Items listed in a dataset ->
[START]
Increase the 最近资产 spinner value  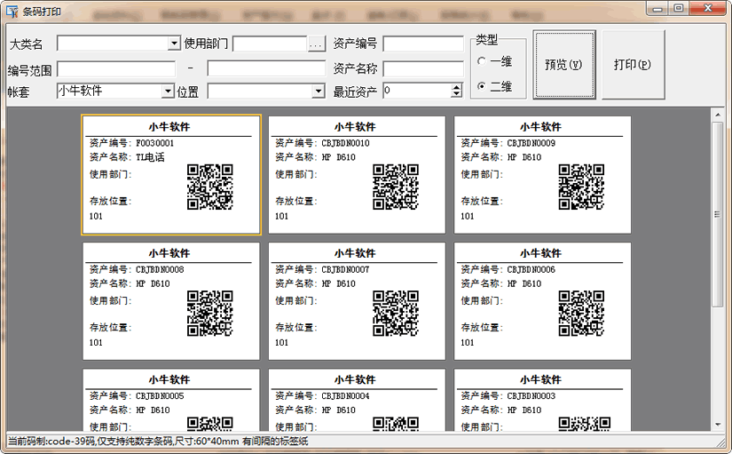tap(457, 87)
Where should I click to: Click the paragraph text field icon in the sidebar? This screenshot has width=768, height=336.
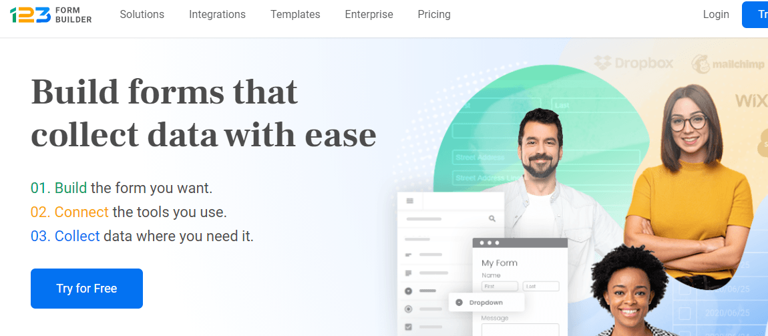[409, 273]
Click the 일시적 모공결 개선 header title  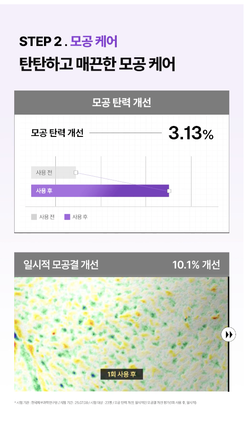[61, 265]
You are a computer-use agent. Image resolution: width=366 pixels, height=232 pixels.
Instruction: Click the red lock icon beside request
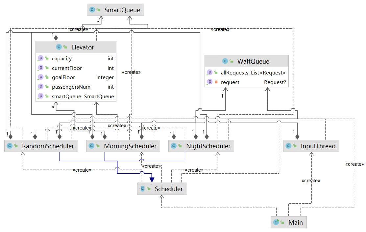click(x=216, y=82)
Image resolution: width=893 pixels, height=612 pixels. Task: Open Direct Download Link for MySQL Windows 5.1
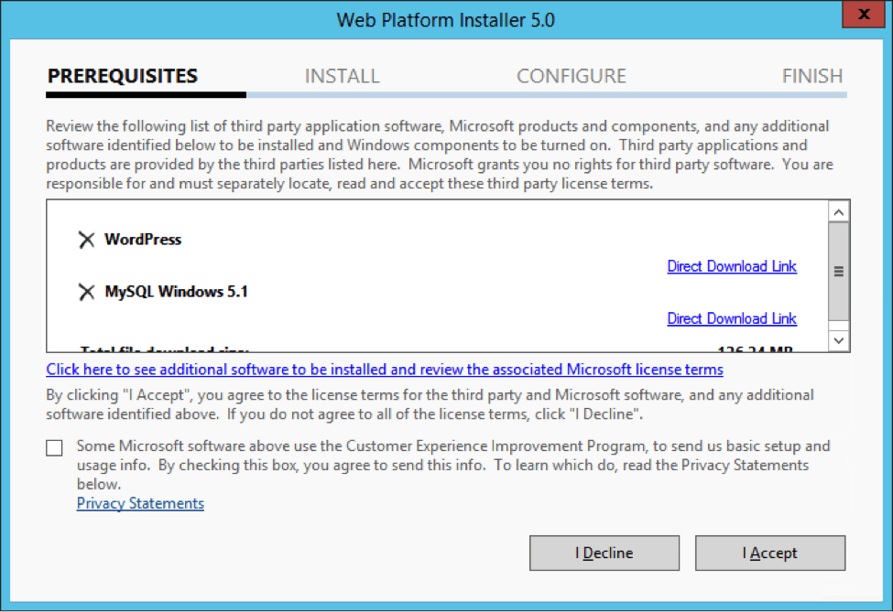tap(731, 318)
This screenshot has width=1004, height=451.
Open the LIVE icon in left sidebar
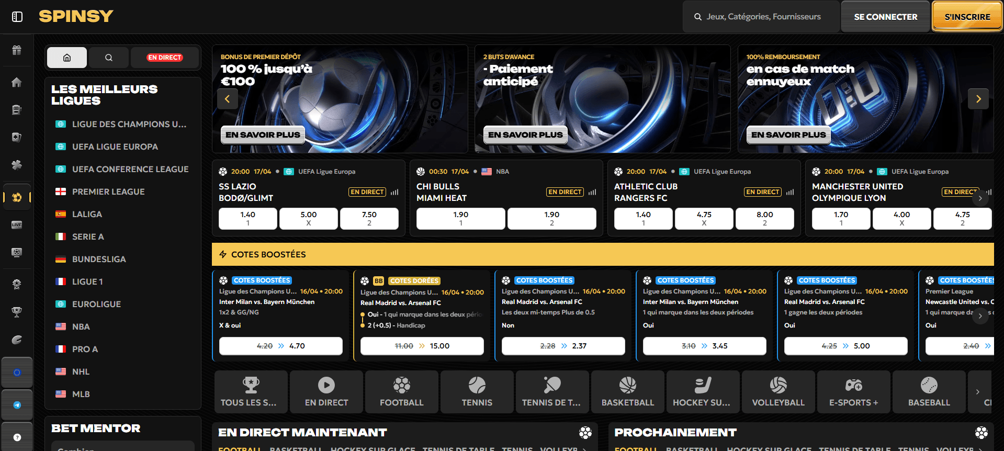pyautogui.click(x=17, y=225)
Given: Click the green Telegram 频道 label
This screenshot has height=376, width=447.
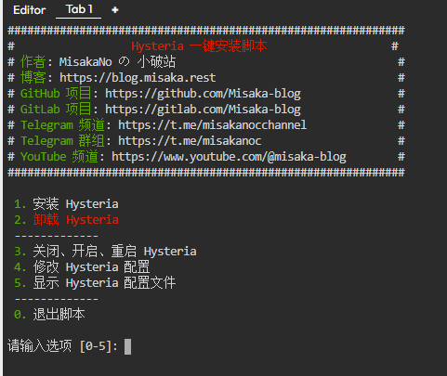Looking at the screenshot, I should point(63,125).
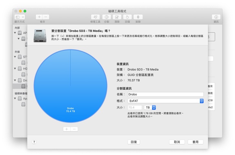
Task: Click the 回復 (Revert) button in dialog
Action: 133,142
[END]
Problem description -> Collect every line of the data above that contains the word "Task", copying each line in full.

Final answer ->
Image resolution: width=893 pixels, height=612 pixels. Task: Open Direct Download Link for MySQL Windows 5.1
Task: Click the 回復 (Revert) button in dialog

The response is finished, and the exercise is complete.